As a day trader, the volume and lot sizes that you use per trade will play a very important role. They will determine whether you will make or lose money. Lot sizes are basically the sizes of your trade. Lot sizes range from zero to any number. The number of lot size to use should depend on the amount of money you have in your trading account and your time horizon. For instance, if you have an account with $100,000, then you can be comfortable to use a 10 lot size. This is simply because you have a larger margin of safety. However, if you have a micro or mini account, you should limit the lot size you use to 3. This will help you absorb losses while limiting the margin call. For me, I have a rule to never use a lot size larger than 2. With this volume, I usually have a lot of peace during trades.

Asset class

As I have explained before, in high frequency trading, there are various asset classes which you can use to make money. These asset classes are: commodities (such as gold and oil), equities (such as Apple and Google), indices (such as NASDAQ and Dow), currencies (such as EUR/USD), and bonds (such as treasury bills) among others. Each of these asset classes require a different view of analysis when trading. For instance, if you are using a leverage of 1:100 and you want to buy EURUSD and you are trading with $10000 your profit or loss will be very different compared to when you buy oil. Remember that EURUSD trades at 1.0867 while crude is trading at $29.34 a barrel. In multi-time analysis therefore, you should have these in mind to avoid making abnormal losses.

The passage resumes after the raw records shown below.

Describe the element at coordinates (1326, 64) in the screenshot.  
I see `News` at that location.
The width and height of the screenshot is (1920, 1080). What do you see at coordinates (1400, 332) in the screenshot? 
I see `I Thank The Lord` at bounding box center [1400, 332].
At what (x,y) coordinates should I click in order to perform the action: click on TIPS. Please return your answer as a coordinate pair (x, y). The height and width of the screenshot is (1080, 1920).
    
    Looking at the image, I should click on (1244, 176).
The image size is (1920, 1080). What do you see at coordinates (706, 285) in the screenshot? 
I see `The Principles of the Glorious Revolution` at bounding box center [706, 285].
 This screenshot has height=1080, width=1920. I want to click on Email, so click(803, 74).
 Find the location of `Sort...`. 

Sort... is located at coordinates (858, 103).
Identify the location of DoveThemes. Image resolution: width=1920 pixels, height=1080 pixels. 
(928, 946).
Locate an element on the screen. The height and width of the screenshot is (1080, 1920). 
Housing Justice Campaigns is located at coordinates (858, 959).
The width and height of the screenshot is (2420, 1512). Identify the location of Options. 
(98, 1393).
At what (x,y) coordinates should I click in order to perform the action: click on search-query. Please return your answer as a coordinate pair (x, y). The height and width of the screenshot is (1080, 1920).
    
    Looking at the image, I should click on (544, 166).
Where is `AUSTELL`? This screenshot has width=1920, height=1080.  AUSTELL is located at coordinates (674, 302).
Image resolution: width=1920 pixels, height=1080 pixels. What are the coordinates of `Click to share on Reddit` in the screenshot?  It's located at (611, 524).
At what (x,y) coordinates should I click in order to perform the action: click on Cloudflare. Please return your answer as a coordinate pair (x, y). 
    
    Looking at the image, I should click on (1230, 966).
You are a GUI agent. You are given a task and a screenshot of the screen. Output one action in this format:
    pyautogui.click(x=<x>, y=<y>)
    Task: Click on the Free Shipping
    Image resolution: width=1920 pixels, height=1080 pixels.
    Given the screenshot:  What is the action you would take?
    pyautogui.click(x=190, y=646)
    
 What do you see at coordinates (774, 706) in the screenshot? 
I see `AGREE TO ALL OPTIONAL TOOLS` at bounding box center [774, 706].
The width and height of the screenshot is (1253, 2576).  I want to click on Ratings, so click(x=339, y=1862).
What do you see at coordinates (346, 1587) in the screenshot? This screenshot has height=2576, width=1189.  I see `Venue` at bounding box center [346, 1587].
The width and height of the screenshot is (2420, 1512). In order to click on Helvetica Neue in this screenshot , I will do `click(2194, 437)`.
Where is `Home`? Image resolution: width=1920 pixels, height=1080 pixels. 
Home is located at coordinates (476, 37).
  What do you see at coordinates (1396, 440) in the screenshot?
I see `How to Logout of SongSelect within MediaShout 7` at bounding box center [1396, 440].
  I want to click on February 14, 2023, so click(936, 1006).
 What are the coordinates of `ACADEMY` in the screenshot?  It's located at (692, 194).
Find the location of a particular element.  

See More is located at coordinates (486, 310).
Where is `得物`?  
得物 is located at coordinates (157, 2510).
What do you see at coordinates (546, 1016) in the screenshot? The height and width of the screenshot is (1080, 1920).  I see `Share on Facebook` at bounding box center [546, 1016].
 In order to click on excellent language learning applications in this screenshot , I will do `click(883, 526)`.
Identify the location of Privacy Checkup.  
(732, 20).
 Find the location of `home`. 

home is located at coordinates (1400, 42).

Economic or financial data

While there are many aspects that move market up and down, the fact is that economic and financial data are the key movers. Economic data refers to numbers concerning the broader economy. They include: inflation, GDP, and jobs among others. On the other and, financial data include numbers such as earnings for particular companies. As a day trader, I advise you to always avoid trading 30 minutes before or after the release of economic data. This will help you avoid being at the center of volatility. For financial data, traders can use these numbers to allocate their capital. For instance, if a company such as Intel is reporting, you should pay close attention. Intel provides chips to companies such as Microsoft and HP. If their revenues decline, then chances are high that hardware companies will also disappoint. This will in turn open a trading opportunity to short.

Market open and close times

With the internet, people are now trading around the world. The advantage of this is that investors react to the three main market areas: Asia, America, and Europe. In multi-time analysis, it is very important to understand the different times which these markets open. This is because the asset classes will move in different directions during such times.